Copy each line of the records below, from the first through the one that contains "Task: Enable 802.11k fast roaming", exactly as written.

+++ EXERCISE DATA +++

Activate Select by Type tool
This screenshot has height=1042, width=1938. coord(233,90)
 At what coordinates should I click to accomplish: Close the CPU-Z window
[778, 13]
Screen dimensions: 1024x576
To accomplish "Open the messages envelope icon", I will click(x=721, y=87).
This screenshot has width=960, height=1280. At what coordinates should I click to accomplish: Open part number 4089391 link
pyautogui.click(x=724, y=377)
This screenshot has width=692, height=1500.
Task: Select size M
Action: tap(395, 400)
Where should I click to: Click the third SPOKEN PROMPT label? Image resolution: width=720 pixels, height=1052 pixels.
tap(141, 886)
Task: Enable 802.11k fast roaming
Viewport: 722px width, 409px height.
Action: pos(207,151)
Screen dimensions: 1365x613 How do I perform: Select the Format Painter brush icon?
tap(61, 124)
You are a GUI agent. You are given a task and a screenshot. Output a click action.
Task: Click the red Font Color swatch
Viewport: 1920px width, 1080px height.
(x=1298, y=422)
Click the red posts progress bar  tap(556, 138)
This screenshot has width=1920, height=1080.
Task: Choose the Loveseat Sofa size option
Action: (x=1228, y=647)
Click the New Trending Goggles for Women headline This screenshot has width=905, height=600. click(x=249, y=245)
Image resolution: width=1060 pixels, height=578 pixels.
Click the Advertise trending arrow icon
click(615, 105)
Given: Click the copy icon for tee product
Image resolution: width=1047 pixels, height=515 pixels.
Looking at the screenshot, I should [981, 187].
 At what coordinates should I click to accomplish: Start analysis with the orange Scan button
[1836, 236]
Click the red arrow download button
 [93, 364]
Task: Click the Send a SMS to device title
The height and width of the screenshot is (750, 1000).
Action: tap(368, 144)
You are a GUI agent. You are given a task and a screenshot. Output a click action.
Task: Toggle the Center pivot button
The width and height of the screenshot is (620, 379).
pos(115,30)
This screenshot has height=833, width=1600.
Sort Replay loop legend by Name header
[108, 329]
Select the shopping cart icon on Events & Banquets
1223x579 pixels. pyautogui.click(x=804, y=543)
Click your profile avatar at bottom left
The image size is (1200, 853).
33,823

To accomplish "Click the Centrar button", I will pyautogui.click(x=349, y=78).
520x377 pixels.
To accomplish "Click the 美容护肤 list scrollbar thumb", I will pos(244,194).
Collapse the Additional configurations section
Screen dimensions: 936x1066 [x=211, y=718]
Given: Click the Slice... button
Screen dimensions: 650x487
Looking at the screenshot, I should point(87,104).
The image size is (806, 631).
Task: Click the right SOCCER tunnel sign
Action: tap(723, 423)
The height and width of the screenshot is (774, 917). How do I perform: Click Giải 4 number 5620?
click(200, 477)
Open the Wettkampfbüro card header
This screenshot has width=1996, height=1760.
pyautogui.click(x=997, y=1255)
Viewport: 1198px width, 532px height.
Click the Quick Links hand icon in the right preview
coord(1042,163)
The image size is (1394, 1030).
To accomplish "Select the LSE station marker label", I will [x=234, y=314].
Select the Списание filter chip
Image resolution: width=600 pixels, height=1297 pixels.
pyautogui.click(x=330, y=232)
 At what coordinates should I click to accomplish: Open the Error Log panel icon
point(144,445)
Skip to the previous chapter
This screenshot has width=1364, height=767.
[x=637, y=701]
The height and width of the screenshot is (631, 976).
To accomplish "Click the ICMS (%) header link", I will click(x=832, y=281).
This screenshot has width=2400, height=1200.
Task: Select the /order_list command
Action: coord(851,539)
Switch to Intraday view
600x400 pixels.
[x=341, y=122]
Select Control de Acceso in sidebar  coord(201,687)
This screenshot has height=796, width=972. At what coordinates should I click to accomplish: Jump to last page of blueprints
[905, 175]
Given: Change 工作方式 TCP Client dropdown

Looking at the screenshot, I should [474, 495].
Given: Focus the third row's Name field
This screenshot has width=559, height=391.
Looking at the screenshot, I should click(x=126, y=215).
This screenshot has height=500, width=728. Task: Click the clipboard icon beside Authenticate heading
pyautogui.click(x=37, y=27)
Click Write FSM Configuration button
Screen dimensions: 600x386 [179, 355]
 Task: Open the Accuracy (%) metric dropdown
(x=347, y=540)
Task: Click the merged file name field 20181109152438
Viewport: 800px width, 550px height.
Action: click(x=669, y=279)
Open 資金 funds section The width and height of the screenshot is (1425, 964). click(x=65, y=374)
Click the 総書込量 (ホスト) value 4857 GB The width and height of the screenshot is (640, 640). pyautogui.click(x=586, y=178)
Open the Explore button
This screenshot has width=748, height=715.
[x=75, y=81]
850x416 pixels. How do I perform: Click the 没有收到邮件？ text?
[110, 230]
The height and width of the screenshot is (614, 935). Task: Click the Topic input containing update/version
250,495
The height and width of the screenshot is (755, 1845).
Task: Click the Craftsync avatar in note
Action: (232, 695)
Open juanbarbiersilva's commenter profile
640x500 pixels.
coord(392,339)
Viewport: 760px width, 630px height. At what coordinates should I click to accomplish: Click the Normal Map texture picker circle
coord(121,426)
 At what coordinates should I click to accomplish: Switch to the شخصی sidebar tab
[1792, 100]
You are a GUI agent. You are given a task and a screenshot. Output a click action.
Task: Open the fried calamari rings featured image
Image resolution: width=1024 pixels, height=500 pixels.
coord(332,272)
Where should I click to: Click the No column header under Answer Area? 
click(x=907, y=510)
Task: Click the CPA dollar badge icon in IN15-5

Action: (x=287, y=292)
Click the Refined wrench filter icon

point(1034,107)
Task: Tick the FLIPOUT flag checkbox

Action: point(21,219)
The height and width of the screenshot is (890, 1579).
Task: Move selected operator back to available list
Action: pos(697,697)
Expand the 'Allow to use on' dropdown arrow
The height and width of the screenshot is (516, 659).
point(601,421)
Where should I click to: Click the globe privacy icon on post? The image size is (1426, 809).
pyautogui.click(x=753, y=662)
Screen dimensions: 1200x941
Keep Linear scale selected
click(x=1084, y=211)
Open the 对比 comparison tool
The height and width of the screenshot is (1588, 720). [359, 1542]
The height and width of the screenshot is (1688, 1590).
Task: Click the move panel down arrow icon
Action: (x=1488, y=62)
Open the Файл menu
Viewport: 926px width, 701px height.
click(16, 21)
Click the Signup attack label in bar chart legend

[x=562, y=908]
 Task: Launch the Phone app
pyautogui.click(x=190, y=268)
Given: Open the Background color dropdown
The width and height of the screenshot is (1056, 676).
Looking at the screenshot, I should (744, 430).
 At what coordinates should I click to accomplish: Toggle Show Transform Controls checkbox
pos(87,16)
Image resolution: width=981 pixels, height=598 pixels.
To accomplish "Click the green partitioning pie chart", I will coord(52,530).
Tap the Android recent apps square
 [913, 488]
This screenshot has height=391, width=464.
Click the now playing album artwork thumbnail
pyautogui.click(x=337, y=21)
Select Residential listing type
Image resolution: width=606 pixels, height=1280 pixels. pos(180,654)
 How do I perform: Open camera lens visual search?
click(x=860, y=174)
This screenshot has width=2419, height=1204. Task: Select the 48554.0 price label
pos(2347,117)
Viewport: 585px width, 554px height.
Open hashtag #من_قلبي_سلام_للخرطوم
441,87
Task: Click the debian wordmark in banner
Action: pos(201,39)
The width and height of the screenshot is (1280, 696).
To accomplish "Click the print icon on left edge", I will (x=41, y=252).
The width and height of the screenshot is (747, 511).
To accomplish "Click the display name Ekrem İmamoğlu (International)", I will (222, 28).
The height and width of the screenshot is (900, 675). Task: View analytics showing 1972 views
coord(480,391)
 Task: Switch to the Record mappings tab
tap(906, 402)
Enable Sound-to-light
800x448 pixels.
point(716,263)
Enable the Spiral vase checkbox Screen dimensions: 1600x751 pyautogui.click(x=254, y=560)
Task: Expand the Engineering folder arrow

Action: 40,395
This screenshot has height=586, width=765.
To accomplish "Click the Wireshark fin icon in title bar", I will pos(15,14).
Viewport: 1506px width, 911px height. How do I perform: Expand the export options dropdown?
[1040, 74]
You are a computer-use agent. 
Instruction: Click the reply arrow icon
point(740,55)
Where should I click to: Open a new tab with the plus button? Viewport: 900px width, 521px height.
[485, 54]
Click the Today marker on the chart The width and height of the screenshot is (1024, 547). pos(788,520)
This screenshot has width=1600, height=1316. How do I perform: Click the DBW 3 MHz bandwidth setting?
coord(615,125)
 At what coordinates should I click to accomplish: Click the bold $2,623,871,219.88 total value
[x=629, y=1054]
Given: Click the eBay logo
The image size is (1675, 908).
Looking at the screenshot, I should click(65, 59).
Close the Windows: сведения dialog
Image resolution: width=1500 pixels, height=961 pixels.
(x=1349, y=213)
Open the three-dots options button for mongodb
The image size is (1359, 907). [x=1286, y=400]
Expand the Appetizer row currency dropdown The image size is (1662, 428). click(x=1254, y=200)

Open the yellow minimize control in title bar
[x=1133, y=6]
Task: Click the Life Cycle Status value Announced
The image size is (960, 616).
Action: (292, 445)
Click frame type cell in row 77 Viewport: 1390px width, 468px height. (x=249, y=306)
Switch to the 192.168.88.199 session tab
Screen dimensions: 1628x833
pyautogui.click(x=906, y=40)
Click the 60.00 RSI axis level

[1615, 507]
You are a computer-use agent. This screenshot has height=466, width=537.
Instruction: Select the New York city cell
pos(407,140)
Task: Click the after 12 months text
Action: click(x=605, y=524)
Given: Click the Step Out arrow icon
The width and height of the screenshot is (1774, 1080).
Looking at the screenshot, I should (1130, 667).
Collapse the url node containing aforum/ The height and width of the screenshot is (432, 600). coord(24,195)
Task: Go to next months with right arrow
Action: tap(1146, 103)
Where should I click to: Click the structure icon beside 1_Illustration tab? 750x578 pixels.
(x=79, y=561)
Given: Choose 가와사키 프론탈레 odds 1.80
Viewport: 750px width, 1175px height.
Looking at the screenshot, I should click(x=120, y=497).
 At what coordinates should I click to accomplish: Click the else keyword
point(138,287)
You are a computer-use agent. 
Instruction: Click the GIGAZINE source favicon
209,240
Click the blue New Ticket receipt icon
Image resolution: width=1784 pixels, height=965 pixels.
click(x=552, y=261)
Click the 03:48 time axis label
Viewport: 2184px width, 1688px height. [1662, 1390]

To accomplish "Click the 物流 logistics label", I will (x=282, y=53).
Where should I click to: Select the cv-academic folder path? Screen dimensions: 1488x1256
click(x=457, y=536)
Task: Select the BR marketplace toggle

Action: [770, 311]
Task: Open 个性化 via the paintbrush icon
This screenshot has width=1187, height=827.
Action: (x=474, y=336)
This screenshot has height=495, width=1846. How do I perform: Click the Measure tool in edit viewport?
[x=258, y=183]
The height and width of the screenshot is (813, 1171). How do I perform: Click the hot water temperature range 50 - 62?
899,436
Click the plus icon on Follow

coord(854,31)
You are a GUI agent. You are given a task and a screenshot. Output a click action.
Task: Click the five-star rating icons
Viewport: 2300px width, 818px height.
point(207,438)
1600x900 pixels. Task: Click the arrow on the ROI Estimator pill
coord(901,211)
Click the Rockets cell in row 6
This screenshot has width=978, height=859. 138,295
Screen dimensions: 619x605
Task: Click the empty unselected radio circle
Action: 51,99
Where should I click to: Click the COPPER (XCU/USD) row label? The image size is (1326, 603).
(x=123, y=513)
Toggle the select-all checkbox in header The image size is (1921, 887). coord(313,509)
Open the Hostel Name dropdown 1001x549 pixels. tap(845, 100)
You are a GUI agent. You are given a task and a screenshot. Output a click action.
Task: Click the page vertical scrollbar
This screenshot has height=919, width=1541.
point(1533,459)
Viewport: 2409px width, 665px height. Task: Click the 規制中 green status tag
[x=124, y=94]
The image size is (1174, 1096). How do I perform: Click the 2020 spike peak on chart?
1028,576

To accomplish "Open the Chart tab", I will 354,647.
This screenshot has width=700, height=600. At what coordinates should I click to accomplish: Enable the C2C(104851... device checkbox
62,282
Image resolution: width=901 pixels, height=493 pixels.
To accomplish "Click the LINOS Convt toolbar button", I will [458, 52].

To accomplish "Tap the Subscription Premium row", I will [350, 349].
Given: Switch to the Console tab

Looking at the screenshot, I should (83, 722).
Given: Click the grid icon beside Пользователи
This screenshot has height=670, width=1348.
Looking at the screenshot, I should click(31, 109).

+++

- **RESPONSE BOX**
Activate Select by Type tool
This screenshot has height=1042, width=1938. coord(233,90)
 At what coordinates should I click to accomplish: Close the CPU-Z window
[778, 13]
Screen dimensions: 1024x576
To accomplish "Open the messages envelope icon", I will click(x=721, y=87).
This screenshot has width=960, height=1280. At what coordinates should I click to accomplish: Open part number 4089391 link
pyautogui.click(x=724, y=377)
This screenshot has width=692, height=1500.
Task: Select size M
Action: tap(395, 400)
Where should I click to: Click the third SPOKEN PROMPT label? Image resolution: width=720 pixels, height=1052 pixels.
tap(141, 886)
Task: Enable 802.11k fast roaming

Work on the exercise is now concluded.